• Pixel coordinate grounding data
· · ·

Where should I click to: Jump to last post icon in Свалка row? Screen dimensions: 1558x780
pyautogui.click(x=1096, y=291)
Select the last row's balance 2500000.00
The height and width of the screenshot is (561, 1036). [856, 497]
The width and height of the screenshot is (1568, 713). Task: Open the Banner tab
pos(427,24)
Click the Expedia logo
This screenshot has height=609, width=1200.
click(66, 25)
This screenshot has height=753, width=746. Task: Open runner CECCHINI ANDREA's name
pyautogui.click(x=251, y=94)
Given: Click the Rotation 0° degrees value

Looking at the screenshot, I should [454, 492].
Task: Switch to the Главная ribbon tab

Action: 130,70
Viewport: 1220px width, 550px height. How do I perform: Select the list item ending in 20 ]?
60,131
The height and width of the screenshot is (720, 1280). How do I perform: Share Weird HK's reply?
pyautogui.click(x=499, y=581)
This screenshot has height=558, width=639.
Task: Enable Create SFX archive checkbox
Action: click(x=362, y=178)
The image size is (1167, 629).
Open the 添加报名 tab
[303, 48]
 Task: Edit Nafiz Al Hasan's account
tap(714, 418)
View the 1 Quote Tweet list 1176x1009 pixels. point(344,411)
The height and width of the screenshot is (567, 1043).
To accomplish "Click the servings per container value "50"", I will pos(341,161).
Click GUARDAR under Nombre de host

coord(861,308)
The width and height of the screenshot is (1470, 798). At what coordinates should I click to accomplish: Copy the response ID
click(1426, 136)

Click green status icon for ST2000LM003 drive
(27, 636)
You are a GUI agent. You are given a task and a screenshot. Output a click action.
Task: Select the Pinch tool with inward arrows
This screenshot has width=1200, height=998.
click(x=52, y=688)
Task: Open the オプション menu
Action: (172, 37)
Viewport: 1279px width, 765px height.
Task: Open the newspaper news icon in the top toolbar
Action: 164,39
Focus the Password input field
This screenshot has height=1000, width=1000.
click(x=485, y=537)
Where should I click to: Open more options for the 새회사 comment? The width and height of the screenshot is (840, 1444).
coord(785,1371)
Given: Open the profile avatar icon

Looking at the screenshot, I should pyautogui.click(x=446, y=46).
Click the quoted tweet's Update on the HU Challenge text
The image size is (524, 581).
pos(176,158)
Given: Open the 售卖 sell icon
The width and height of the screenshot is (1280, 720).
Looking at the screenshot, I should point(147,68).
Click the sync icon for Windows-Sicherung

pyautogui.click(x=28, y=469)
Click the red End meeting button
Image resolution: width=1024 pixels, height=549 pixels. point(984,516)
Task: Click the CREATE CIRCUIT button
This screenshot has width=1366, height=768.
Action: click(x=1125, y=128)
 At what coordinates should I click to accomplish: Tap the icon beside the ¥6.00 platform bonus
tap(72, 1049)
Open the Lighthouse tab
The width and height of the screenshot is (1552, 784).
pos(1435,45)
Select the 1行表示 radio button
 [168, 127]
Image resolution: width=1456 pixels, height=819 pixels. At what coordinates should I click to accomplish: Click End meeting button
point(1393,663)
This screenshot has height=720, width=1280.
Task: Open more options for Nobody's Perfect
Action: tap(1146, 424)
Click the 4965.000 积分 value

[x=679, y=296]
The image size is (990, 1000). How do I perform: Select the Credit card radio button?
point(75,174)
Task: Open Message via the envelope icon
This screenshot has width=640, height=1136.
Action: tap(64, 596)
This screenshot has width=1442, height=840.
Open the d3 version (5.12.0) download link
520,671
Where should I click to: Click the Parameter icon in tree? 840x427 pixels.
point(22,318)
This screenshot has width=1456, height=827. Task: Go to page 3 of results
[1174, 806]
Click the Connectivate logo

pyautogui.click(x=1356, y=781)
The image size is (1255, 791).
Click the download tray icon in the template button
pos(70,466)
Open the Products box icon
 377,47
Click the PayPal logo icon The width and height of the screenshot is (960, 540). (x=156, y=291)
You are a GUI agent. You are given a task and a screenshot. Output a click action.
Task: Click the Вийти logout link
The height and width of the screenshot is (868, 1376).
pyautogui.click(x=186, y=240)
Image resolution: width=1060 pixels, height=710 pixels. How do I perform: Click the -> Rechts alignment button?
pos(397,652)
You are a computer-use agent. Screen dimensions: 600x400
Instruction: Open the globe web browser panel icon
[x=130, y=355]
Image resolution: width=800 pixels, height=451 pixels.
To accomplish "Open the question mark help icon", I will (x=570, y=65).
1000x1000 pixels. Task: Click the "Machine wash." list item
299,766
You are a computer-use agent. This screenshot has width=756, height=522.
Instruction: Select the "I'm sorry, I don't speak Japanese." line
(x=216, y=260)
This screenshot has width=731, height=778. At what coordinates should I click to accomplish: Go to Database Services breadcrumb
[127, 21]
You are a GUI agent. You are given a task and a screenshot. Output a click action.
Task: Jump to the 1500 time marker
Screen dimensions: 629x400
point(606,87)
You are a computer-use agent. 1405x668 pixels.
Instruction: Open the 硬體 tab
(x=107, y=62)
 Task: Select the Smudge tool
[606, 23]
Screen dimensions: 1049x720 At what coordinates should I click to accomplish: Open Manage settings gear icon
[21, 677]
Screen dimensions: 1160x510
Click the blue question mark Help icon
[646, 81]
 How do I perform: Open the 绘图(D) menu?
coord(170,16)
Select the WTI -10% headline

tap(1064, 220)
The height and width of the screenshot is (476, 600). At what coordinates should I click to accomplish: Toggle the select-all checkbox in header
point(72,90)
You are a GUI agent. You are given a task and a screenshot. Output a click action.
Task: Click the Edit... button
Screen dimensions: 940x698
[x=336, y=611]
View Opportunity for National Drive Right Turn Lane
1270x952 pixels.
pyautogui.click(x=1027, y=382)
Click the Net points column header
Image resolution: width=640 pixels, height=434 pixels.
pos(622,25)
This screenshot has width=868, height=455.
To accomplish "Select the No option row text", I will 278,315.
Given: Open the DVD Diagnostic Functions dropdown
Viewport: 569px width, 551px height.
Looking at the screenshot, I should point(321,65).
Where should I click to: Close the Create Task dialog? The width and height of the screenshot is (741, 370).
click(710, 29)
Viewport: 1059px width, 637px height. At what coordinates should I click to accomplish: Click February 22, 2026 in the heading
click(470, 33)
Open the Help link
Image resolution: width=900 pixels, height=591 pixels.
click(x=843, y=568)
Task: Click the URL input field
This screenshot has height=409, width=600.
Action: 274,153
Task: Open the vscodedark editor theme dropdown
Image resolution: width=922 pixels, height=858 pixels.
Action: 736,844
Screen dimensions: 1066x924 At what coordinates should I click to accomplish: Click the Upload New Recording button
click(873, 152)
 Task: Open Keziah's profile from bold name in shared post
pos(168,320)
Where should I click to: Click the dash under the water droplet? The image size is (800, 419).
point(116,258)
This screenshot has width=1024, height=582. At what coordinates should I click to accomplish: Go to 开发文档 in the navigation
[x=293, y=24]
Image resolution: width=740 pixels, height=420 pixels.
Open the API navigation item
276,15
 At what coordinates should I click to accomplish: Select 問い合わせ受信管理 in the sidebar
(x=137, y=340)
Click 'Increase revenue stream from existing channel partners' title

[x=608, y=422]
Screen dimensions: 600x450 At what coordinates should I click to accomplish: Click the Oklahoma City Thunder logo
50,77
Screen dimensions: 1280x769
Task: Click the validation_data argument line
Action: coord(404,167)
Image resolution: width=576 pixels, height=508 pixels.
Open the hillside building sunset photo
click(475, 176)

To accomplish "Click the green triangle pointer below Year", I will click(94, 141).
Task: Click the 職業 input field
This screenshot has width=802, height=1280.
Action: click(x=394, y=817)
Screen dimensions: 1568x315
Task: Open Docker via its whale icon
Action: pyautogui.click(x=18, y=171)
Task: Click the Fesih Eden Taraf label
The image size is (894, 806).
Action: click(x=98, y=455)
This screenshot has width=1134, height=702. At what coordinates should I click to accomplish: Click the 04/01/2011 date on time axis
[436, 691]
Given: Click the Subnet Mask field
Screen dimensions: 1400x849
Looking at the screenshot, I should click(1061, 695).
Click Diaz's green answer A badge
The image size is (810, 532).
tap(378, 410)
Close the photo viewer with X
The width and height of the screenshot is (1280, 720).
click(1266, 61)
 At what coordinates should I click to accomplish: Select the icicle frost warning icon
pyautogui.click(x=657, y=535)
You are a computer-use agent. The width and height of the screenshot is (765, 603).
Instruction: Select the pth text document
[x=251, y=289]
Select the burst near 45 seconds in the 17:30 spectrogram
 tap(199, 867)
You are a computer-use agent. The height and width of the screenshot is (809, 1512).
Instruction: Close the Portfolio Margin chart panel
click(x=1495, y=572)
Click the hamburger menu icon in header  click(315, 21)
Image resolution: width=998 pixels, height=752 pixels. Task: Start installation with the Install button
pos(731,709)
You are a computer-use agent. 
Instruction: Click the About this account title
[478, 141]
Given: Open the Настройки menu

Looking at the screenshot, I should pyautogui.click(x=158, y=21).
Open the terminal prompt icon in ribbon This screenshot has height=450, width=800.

· · ·

• TASK REQUIREMENTS
Please return a copy of each line in the entries that has the string "field".

• RESULT FOR THIS TASK
Focus the Password input field
Task: Click the URL input field
Task: Click the 職業 input field
Given: Click the Subnet Mask field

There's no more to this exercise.